Love and Entropy
Hatred is far easier than love. Hatred is remarkably convenient. It simplifies the world. It reduces a multidimensional human being to a short formula: enemy, idiot, outsider, dangerous, wrong. After that, thinking becomes easy. Doubts vanish, the need to understand vanishes, inner complexity vanishes. A simple binary scheme emerges: “us versus them.”
Love works in exactly the opposite way. It demands that you hold complexity. To see a person whole — simultaneously strong and weak, beautiful and absurd, close to you and irreducibly separate. Love requires tolerating contradiction, uncertainty, the gap between expectation and reality. In other words, it requires a constant investment of energy to maintain a complex structure.
In natural philosophy, somewhat simplified, entropy is the tendency of a system toward simplification and the decay of organized structure. The world left to itself rolls happily downhill: order crumbles, connections break, complex forms degrade. Maintaining structure requires energy. Life is a local anti-entropic process. An organism continuously expends energy simply to avoid falling apart.
In the social sphere, culture does exactly the same thing. It accumulates, it complexifies, it demands ever greater effort to sustain, ever greater energy just to inhabit. It is far more economical to be a barbarian. Everything is simple, nothing needs to be learned, nothing needs to be taken into account. This is precisely why barbarians have always hated the intelligentsia. And having seized a city or a country, their first act is to burn the libraries.
Love also creates connections between complex systems without destroying their differences. It does not turn another person into property, nor dissolve them into itself. It maintains connectedness without destroying complexity. Hatred, by contrast, is deeply entropic. It dismantles the structure of another person’s personality in our perception. It reduces the picture of the world to a primitive schema. It is almost always energetically cheaper. This may be precisely why mass movements are so easily built on hatred and so rarely on love. Hatred instantly creates identity: “we are not them.” Love requires a far higher degree of inner organization.
In many pagan systems, the central place was occupied by a god of war, vengeance, or chaos. A god of love existed, if at all, almost exclusively in the erotic sense — Aphrodite, Freya, Hathor. Love as a cosmic, binding force opposed to disintegration — that is something else. And that something else comes later.

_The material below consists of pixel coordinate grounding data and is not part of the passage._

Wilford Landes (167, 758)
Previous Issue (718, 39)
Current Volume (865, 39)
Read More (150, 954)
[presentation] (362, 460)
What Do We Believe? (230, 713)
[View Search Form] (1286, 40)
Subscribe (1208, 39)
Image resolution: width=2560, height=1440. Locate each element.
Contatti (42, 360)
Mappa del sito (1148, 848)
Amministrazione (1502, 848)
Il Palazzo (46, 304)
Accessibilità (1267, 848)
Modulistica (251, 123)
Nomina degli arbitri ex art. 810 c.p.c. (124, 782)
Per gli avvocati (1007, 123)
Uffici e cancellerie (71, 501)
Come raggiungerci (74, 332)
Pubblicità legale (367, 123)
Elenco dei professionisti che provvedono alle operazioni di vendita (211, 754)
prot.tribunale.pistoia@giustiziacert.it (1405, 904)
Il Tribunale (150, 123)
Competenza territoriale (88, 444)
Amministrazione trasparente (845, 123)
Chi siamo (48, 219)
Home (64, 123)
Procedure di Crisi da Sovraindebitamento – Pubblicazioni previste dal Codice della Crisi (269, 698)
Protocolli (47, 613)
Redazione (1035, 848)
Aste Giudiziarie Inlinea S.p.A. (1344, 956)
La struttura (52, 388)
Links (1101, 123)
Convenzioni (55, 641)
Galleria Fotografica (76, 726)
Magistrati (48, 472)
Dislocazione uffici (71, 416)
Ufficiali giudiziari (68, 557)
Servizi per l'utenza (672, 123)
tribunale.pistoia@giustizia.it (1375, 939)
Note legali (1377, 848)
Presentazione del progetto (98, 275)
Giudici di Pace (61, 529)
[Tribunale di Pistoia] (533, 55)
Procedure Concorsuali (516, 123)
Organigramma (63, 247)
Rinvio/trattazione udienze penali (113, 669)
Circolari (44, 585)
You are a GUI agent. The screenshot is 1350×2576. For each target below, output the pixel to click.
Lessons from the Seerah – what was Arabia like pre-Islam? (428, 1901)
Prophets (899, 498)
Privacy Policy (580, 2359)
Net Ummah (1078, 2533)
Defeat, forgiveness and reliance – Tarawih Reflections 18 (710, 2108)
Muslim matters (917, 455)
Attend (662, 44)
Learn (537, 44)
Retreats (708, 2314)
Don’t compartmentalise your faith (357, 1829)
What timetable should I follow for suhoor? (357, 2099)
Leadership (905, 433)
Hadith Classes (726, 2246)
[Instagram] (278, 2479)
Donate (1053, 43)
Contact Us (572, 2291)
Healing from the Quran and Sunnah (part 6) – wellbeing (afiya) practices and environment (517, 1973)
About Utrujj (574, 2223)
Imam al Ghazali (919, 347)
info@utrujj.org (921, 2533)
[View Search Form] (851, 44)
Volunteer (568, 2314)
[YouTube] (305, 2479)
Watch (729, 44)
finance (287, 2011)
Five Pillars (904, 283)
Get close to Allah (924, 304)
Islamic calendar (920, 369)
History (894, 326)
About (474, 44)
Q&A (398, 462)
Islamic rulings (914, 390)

The first breakthrough was Judaism. ״עוֹלָם חֶסֶד יִבָּנֶה״ — “The world is built on loving-kindness” — Psalms 89:3. Roughly the ninth century BCE. ״וְאָהַבְתָּ לְרֵעֲךָ כָּמוֹךָ״ — “Love your neighbor as yourself” — Leviticus 19:18. Earlier still. In the Middle Ages, Judaism speaks in language that sounds almost thermodynamic: ״לא חרבה ירושלים אלא מפני שנאת חינם״ — “Jerusalem was destroyed only because of baseless hatred” — the Talmud. The kabbalistic ״אהבת חינם״ — “baseless love,” set against ״שבירת הכלים״ — the shattering of cosmic harmony — resonates remarkably with the Beatles’ All You Need Is Love and the hippie slogan Make Love Not War.
The same in Christianity: “God is love” — First Epistle of John, a text so early that Christianity in it is still a branch of Judaism. The same in Buddhism: “Hatred is never appeased by hatred; it is appeased only by non-hatred” — Dhammapada 1:5. The same in Hinduism — Bhagavad Gita 12:13: “He who bears no hatred toward any being, who is friendly and compassionate… — he is dear to Me.”
The great monotheistic traditions — including, with some qualification, the later forms of Hinduism, and Buddhism not in its folk incarnation of idol-worship and offerings, but in its philosophical one — all without exception are built on the idea of overcoming chaos, complexifying the system, reducing entropy. All of them point in the same direction: not dissolution but binding. Not reduction to the simple, but the capacity to sustain increasing complexity without collapse.
In this sense, love turns out to be not a “sweet emotion” but one of the most energy-intensive things in the universe. And this is precisely why it is fully within the capacity only of an omnipotent God. Human beings are creatures subject to the laws of thermodynamics. It is more convenient for them to hate.